## Written request
Reproduce all the rows below, replacing each occurrence of "Instruction" with "Command" and leaving everything else unchanged.

## Records for this task
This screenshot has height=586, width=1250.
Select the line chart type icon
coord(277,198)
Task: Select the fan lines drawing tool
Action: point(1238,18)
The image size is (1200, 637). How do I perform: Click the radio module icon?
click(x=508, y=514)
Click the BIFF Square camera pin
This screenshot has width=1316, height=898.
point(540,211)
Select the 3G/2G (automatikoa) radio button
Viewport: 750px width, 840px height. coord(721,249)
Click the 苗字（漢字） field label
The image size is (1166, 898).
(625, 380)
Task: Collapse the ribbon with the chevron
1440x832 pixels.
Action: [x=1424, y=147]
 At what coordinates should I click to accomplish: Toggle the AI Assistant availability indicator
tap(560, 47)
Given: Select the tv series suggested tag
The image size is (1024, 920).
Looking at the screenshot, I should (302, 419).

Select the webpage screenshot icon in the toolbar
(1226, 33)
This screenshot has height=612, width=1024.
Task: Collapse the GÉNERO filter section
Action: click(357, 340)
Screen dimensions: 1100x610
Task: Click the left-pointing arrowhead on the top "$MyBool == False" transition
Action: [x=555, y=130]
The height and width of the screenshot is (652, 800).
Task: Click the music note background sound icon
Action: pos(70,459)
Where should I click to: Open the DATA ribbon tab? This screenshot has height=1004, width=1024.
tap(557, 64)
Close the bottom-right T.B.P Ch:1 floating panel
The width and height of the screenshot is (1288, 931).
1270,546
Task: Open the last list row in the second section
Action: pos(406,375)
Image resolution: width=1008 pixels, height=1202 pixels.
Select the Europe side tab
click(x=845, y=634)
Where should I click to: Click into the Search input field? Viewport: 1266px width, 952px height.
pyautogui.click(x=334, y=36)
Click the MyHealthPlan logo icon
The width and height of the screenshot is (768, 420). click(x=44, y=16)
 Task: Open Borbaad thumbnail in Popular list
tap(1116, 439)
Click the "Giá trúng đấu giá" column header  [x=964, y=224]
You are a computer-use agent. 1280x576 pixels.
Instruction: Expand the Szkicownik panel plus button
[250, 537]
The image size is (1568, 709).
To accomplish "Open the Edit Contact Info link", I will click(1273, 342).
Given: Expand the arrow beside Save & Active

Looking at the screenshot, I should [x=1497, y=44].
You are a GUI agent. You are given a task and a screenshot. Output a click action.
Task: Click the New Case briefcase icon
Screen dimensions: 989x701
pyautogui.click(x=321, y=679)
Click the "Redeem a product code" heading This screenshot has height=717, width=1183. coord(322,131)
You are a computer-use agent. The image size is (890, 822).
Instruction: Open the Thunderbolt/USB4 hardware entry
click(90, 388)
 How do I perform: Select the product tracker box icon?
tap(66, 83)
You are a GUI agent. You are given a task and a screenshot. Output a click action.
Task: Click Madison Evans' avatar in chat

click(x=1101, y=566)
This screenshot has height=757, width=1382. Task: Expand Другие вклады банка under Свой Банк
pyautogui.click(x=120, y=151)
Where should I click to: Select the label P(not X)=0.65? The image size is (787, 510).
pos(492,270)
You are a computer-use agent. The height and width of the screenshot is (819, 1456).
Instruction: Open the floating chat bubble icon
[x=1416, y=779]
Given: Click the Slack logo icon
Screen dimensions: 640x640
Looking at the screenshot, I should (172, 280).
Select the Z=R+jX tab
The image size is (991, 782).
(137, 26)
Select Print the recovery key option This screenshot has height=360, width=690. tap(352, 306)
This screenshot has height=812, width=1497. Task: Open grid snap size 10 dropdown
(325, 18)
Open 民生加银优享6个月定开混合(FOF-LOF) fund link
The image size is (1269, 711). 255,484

## The solution
This screenshot has height=586, width=1250.
Select the line chart type icon
coord(277,198)
Task: Select the fan lines drawing tool
Action: point(1238,18)
The image size is (1200, 637). How do I perform: Click the radio module icon?
click(x=508, y=514)
Click the BIFF Square camera pin
This screenshot has width=1316, height=898.
point(540,211)
Select the 3G/2G (automatikoa) radio button
Viewport: 750px width, 840px height. coord(721,249)
Click the 苗字（漢字） field label
The image size is (1166, 898).
(625, 380)
Task: Collapse the ribbon with the chevron
1440x832 pixels.
Action: [x=1424, y=147]
 At what coordinates should I click to accomplish: Toggle the AI Assistant availability indicator
tap(560, 47)
Given: Select the tv series suggested tag
The image size is (1024, 920).
Looking at the screenshot, I should (302, 419).

Select the webpage screenshot icon in the toolbar
(1226, 33)
This screenshot has height=612, width=1024.
Task: Collapse the GÉNERO filter section
Action: click(357, 340)
Screen dimensions: 1100x610
Task: Click the left-pointing arrowhead on the top "$MyBool == False" transition
Action: [x=555, y=130]
The height and width of the screenshot is (652, 800).
Task: Click the music note background sound icon
Action: pos(70,459)
Where should I click to: Open the DATA ribbon tab? This screenshot has height=1004, width=1024.
tap(557, 64)
Close the bottom-right T.B.P Ch:1 floating panel
The width and height of the screenshot is (1288, 931).
1270,546
Task: Open the last list row in the second section
Action: pos(406,375)
Image resolution: width=1008 pixels, height=1202 pixels.
Select the Europe side tab
click(x=845, y=634)
Where should I click to: Click into the Search input field? Viewport: 1266px width, 952px height.
pyautogui.click(x=334, y=36)
Click the MyHealthPlan logo icon
The width and height of the screenshot is (768, 420). click(x=44, y=16)
 Task: Open Borbaad thumbnail in Popular list
tap(1116, 439)
Click the "Giá trúng đấu giá" column header  [x=964, y=224]
You are a computer-use agent. 1280x576 pixels.
Command: Expand the Szkicownik panel plus button
[250, 537]
The image size is (1568, 709).
To accomplish "Open the Edit Contact Info link", I will click(1273, 342).
Given: Expand the arrow beside Save & Active

Looking at the screenshot, I should [x=1497, y=44].
You are a GUI agent. You are given a task and a screenshot. Output a click action.
Task: Click the New Case briefcase icon
Screen dimensions: 989x701
pyautogui.click(x=321, y=679)
Click the "Redeem a product code" heading This screenshot has height=717, width=1183. coord(322,131)
You are a computer-use agent. The image size is (890, 822).
Command: Open the Thunderbolt/USB4 hardware entry
click(90, 388)
 How do I perform: Select the product tracker box icon?
tap(66, 83)
You are a GUI agent. You are given a task and a screenshot. Output a click action.
Task: Click Madison Evans' avatar in chat

click(x=1101, y=566)
This screenshot has height=757, width=1382. Task: Expand Другие вклады банка under Свой Банк
pyautogui.click(x=120, y=151)
Where should I click to: Select the label P(not X)=0.65? The image size is (787, 510).
pos(492,270)
You are a computer-use agent. The height and width of the screenshot is (819, 1456).
Command: Open the floating chat bubble icon
[x=1416, y=779]
Given: Click the Slack logo icon
Screen dimensions: 640x640
Looking at the screenshot, I should (172, 280).
Select the Z=R+jX tab
The image size is (991, 782).
(137, 26)
Select Print the recovery key option This screenshot has height=360, width=690. tap(352, 306)
This screenshot has height=812, width=1497. Task: Open grid snap size 10 dropdown
(325, 18)
Open 民生加银优享6个月定开混合(FOF-LOF) fund link
The image size is (1269, 711). 255,484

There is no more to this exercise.